Sola Scriptura was not intended to discount completely the value of church tradition but rather to subordinate it to the primacy of Holy Scripture. Whereas the Roman Church appealed to the witness of the church to validate the authority of the canonical Scriptures, the Protestant reformers insisted that the Bible was self-authenticating, that is, evidenced by the internal testimony of the Holy Spirit. The dignity and authority of the canonical books in the Bible is not accepted so much because the church receives and approves them as such, but more especially because the Holy Spirit witnesses in our hearts that they are from God, whereof they carry the evidence in themselves.
It is interesting to note that the quotation “Power corrupts and absolute power corrupts absolutely” was quoted by a cardinal in the Roman Church who objected to the traditional teaching that the Pope was infallible in his declarations of the church’s teachings. In this regard, the reformers were in agreement that the authority is from the Bible and not from church’s traditions although traditions are not without value.
By insisting on the correlation of Word and Spirit, the mainline reformers also distanced themselves from those Spiritualists who placed their own private religious experience above the objectively given revelation of God. To them, the privatized visions and revelations ran counter to the expressed will of God in his written Word (this is mostly forgotten in the current context where some church leaders proclaimed their privatized visions and revelations as the biblical truth and placed experience above the objective Word of God in Scripture; and they seemed to forget that the devil can dress as an angel of light with devious deceptions and distorted truths).
To the reformers, all human traditions are not binding upon us except so far as they are grounded upon or prescribed in the Word of God. In their perspective, the church of Jesus Christ is that communion of saints and congregation of the faithful that has heard the Word of God in Holy Scripture and that, through obedient service to its Lord, bears witness to that Word in the world. The church did not begin with the Reformation. The reformers intended to return to the New Testament conception of the church, to purge and purify the church of their day in accordance with the norms of Holy Scripture. To them the church is ever in need of further reformation on the basis of the Word of God.
Hence the reformers were master exegetes of Holy Scripture. Their most incisie theological work is found in their sermons and biblical commentaries. They were convinced that the proclamation of the Christian church could not be derived from philosophy or any self-wrought worldview.
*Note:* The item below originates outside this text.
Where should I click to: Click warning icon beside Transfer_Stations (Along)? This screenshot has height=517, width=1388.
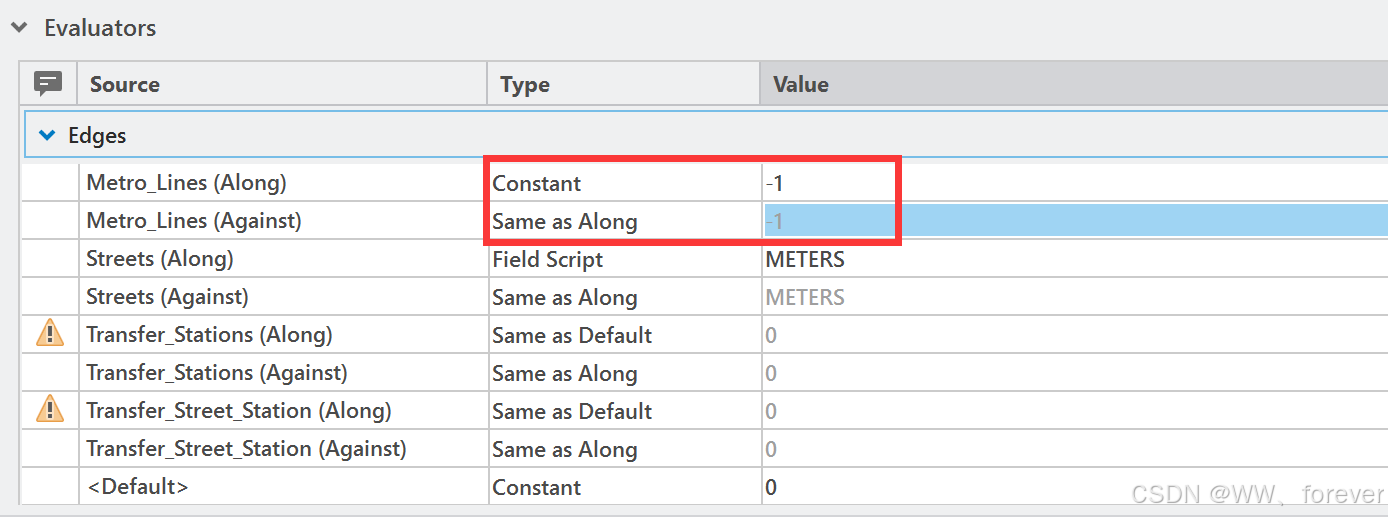click(x=49, y=334)
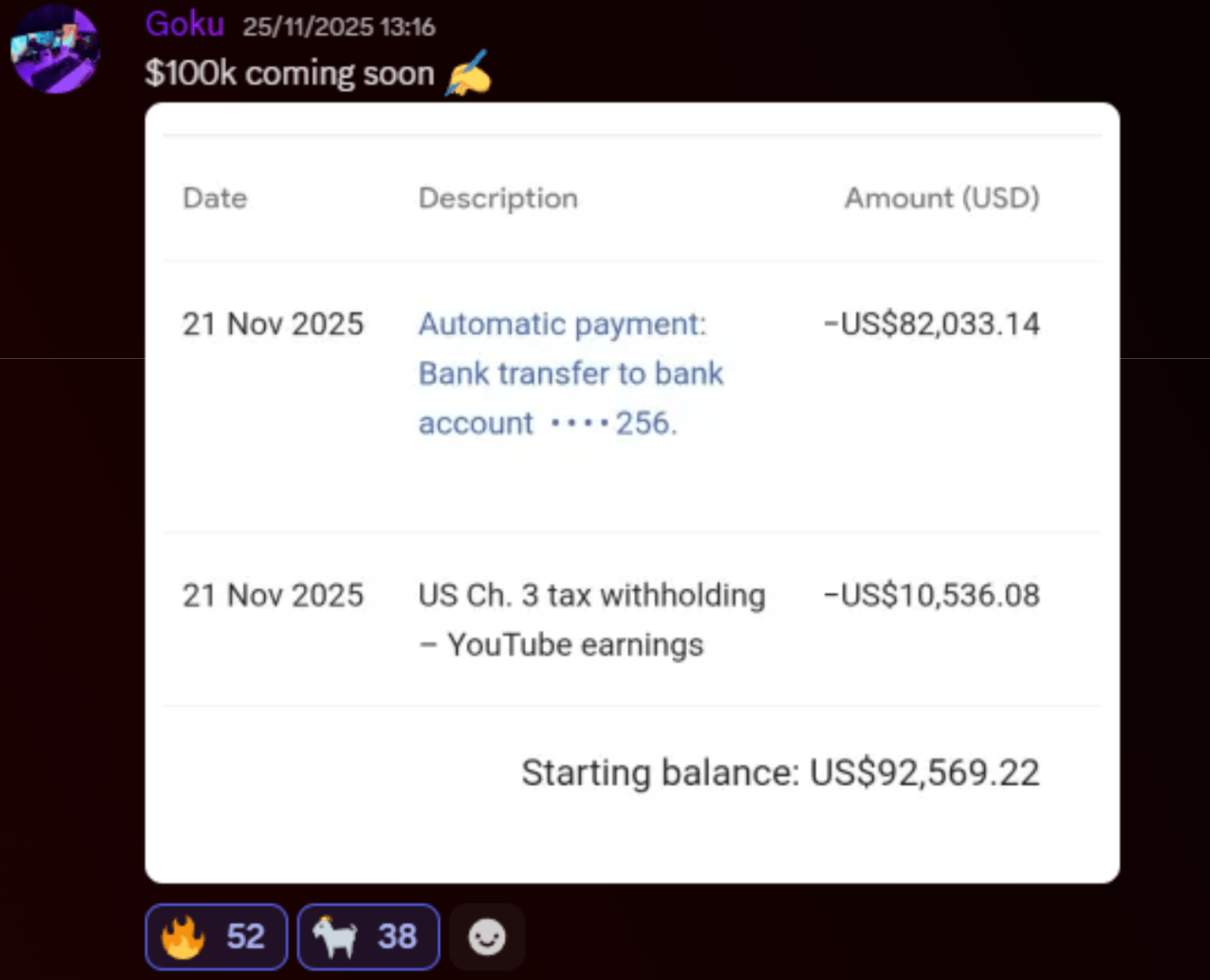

It could be nothing less than an interpretation of the Scriptures. No other proclamation has either right or promise in the church. We owe much to the reformers in this respect; unfortunately, it is not uncommon today to hear speakers on the pulpit expounding their own thinking, certain worldviews, and doing it with much rhetoric and ‘finest’ speech to congregations which are not keen to check what is communicated with the Holy Bible, or are entirely or partially ignorant of what is revealed in Scripture by the Holy Spirit.
The reformers did not invent the sermon but they elevated preaching to a central role in the divine service. The solemn and articulate reading of Holy Scripture was also given a prominent place. At the same time they believed the audible Word of God in the Bible should be met with the corresponding ‘visible words’ of God in the sacraments. The Augsburg Confession (1530) put it succintly: “Where the gospel is preached in its purity and the holy sacraments are administered in accordance with the divine Word, there is the true church.” As Christ gathers his people in remembrance around pulpit and table, we will be able truly to worship him in spirit and in truth.